Asal tau saja kabar mengenai Strava sebagai pemungut pajak sempat ramai diperbincangkan publik beberapa waktu lalu. Tak sedikit pengguna yang bertanya-tanya apakah kebijakan tersebut akan membuat biaya langganan aplikasi kebugaran itu menjadi lebih mahal.
Menjawab kekhawatiran tersebut, Strava memastikan pengguna di Indonesia tidak perlu khawatir.
Platform kebugaran global itu menegaskan harga langganan tidak akan mengalami kenaikan meski kini berkewajiban memungut PPN sesuai ketentuan pemerintah.
| Baca juga: Boleh Pungut PPN, Berapa Harga Langganan Strava Sekarang? |
Harga langganan dan layanan gratis tetap sama
Juru bicara Strava mengatakan pihaknya akan melakukan penyesuaian imbas dari kebijakan tersebut. Namun tidak mengubah biaya berlangganan.Pasalnya, Strava memiliki peran penting dalam menghubungkan komunitas di seluruh Indonesia yang memiliki semangat untuk aktif bersosialisasi melalui olahraga dan aktivitas fisik lainnya.
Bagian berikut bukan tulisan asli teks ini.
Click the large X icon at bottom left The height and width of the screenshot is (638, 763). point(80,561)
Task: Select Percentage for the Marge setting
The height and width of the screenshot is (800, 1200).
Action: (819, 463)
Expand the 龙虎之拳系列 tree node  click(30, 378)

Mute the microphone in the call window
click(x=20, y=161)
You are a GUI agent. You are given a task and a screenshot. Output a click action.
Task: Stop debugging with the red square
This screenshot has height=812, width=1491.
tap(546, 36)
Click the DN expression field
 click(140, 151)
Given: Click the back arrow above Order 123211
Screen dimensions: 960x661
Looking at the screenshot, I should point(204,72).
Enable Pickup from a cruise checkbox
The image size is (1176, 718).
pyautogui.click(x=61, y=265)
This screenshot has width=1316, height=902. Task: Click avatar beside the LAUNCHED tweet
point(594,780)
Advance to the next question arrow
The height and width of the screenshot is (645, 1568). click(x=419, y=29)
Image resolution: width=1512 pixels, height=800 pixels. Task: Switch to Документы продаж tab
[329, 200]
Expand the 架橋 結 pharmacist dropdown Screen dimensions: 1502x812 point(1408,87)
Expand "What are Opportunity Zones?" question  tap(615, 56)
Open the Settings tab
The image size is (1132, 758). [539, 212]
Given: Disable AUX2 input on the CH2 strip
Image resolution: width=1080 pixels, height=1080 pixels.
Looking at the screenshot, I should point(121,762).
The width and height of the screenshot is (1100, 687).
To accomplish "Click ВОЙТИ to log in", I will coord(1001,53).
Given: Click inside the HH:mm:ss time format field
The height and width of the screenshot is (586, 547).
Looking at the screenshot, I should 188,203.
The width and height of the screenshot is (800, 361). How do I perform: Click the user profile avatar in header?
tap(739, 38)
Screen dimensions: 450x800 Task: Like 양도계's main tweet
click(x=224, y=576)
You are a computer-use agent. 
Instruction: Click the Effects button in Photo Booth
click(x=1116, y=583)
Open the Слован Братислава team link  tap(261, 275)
"Kami berencana menyesuaikan diri dengan kebijakan baru ini dengan menyerap secara langsung biaya tambahan akibat penerapan PPN tersebut. Tidak akan ada kenaikan harga berlangganan Strava, dan layanan gratis kami juga akan tetap tidak berubah," katanya dalam keterangan yang diterima Medcom.id, Rabu, 8 Juli 2026.
Menurutnya, melalui langkah ini merupakan cara terbaik untuk mendukung misi Strava dalam membantu masyarakat Indonesia menjalani kehidupan yang lebih aktif dan sehat.